Fragmento del texto:
☆ ☆ ☆

El Concilio destaca la comunión de la caridad entre los que, vivos o defuntos, son de Cristo y forman una sola Iglesia. "La unión de los peregrinos con los hermanos muertos en la paz de Cristo, no está en absoluto interrumpida, sino que, por el contrario, está consolidada, según la fe, por la comunicación de los bienes esprituales" (49). Los bienaventurados del cielo interceden incesantemente por nosotros ante el Padre. El culto dedicado a los santos alienta el recurso de la Iglesia peregrina a sus oraciones, y la estimula a seguir su ejemplo.
En la Constitución Pastoral Gaudium et Spes, el Vaticano II dedica una atención mayor y especial al misterio de la muerte, a través de una reflexión filosófica iluminada por la fe (18). A su vez, echa luz sobre el aspecto cósmico de la escatología, por medio de la expectativa de una tierra nueva y de un cielo nuevo (39), que se identifican con el reino eterno y universal que Cristo ha de entregar al Padre.
Tomando este punto de partida, deseamos emprender el camino de la reflexión sobre distintos temas de la escatología. La Carta de la Congregación de la Doctrina de la Fe (17 de mayo de 1979) y un estudio de la Comisión Teológica Internacional (1992) nos proporcionan una ayuda en esta reflexión.
1. La parusía
La escatología es, en primer lugar, la cristología en la medida en que permite descubrir su evolución última en la vida de la humanidad. La centralidad de Cristo es fundamental y adquiere más propiamente su reconocimiento cuando la afirmación de la parusía hace que nuestra mirada se vuelva hacia el futuro. Parusía quiere decir venida. Jesús ha anunciado su venida como el gran acontecimiento que, de manera misteriosa, habría de realizar su presencia a los hombres.
Muchos se han imaginado una vuelta visible de Jesús sobre la tierra. Sabemos que esta expectativa, que era muy sentida en la Iglesia primitiva, quedó sin realizarse. Es signo de que Jesús concedía un significado distinto a su vuelta.
Tenemos que recordar las palabras que Jesús pronunció durante el proceso ante el Sanhedrín. El sumo sacerdote interrogó a Jesús preguntándole si él era el Cristo, el Hijo de Dios. Jesús no sólo quiso responderle afirmativamente, sino que lo habría demostrado de manera sus adversarios pudieran verlo: "A partir de ahora veréis al hijo del hombre sentado a la diestra del Poder y viniendo sobre las nubes del cielo" (Mt 26,64). Con esas palabras Jesús no anuncia una llegada establecida para el fin del mundo, sino una llegada muy cercana: "A partir de ahora" (Lc 22,69: "De ahora en adelante"). La llegada es inminente y va a ser duradera.

☆ ☆ ☆

Líneas de datos:
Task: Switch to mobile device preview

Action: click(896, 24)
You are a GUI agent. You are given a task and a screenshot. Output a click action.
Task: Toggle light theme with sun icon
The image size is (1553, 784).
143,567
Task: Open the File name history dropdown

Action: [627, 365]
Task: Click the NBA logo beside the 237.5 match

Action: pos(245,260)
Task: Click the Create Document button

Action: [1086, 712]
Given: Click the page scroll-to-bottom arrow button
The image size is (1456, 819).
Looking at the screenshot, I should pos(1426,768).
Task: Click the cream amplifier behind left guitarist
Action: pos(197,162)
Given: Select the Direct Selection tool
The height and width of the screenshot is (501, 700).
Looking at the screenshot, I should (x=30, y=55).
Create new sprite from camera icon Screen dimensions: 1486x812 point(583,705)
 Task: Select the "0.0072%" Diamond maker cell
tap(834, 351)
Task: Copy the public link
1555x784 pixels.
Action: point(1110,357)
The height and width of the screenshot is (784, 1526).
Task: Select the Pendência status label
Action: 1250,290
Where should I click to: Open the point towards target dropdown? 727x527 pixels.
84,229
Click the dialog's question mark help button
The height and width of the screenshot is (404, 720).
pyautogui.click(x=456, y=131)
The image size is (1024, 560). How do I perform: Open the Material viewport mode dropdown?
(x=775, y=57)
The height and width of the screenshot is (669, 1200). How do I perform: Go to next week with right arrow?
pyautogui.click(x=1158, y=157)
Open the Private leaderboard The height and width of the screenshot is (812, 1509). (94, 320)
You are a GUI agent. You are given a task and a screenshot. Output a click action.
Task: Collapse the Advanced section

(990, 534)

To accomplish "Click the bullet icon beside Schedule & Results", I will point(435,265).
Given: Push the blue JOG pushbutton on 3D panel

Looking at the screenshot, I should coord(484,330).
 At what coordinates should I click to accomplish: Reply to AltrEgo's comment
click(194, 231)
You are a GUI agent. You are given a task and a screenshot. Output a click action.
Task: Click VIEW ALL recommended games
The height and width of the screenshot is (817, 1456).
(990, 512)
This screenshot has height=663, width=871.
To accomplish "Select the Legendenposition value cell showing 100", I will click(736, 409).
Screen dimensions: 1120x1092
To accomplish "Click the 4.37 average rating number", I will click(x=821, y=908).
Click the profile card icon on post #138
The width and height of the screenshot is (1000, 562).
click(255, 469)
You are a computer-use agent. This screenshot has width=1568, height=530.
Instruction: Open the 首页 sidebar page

☆ ☆ ☆

Qué se pide:
Responde con base en el fragmento sobre la escatología:
(a) ¿Qué quiere decir la palabra "parusía"?
(b) ¿Qué fecha lleva la Carta de la Congregación de la Doctrina de la Fe?
(c) ¿Ante quién se desarrolló el proceso en el que Jesús pronunció las palabras recordadas?

Solución desarrollada:
(a) Quiere decir venida.
(b) Lleva la fecha del 17 de mayo de 1979.
(c) Se desarrolló ante el Sanhedrín.